More on patterns, generics, null and primitives

Thu Dec 7 15:49:00 UTC 2017

Below are some more refined thoughts about patterns, generics, null and primitives. Thank you for your feedback so far. Comments welcome!

Gavin
----

Patterns: Types, primitives and null
====================================

In this note, we address some of the issues raised in earlier posts concerning pattern matching. 

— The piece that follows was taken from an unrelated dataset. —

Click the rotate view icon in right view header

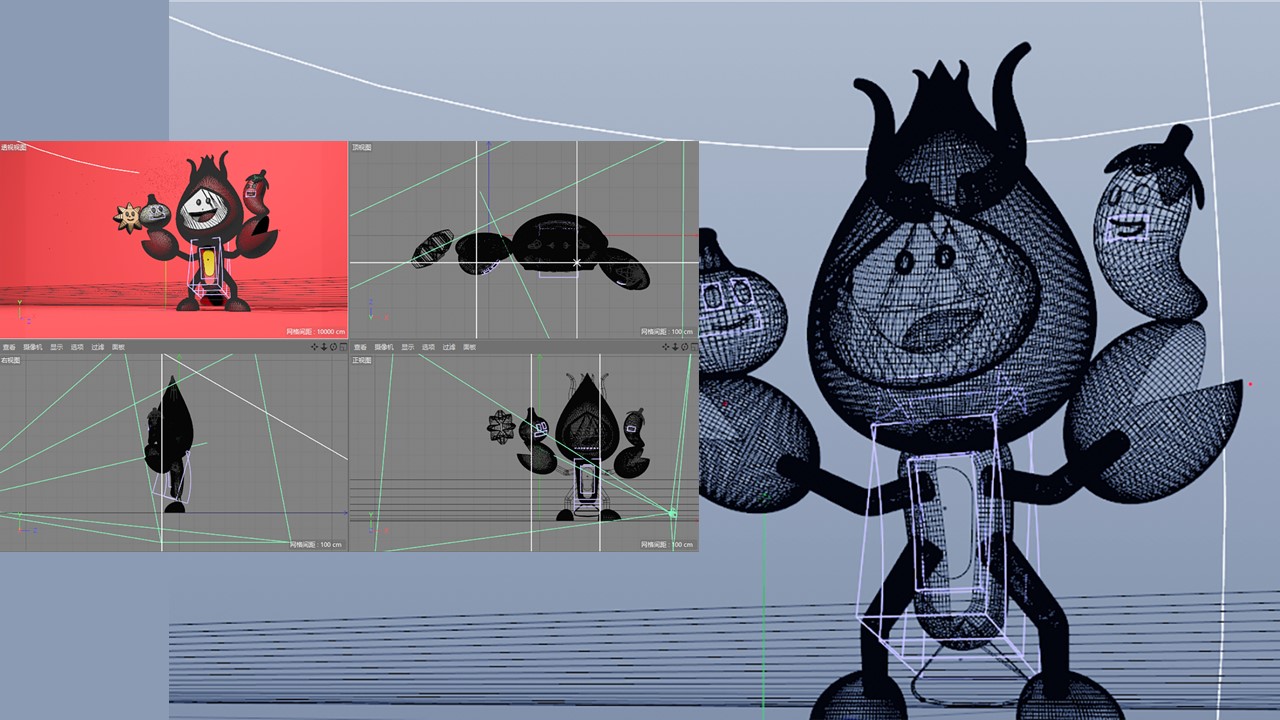(333, 347)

To make matters concrete, let us define a simple grammar of patterns:

p  ::= l                    //literal (primitive type constant expression)
       null                 //null pattern
       R x                  //Reference type test pattern
       V x                  //Value type test pattern
       D(p_1, ..., p_n)     //Deconstructor pattern (D is a *data class*)
       var x                //Type inference

For simplicity, we have only considered primitive type constant expression literals, but we can easily extend what follows to cover string constant expressions and Enum names. For generality we have included simple deconstruction patterns, which will most likely appear first with data classes - a feature we have proposed elsewhere.

Type checking basics
====================

To type check the expression e matches R x where R is a reference type, we check that the type of the expression e is cast convertible to R. This is captured by the following typing rule:

e : T     T cast-convertible R
------------------------------
e matches R x : bool

For value types, we propose a simpler rule. When type checking an expression e matches V x where V is a value type, we shall simply check that the type of e is either the value type V or the boxed type of V. Again we can write this more formally as follows.

e : V   or   e : box(V)
-----------------------
e matches V x : bool

(We have assumed a function, box, that returns the boxed reference type of a given value type, e.g. box(int)=Integer.)

Type checking literal patterns is similar. Thus given an expression e matches l where l is a primitive type constant expression of type V, we check that e has exactly the type V. (We could also permit e to have the boxed type of V, but we disallow this for simplicity.)

e : V    l : V
------------------
e matches l : bool

[A small corner case with this rule is where the primitive type constant expression l is a numeric literal without a suffix, e.g. 1. In this case we would treat l as a poly expression and use the type of the expression e as a target type.]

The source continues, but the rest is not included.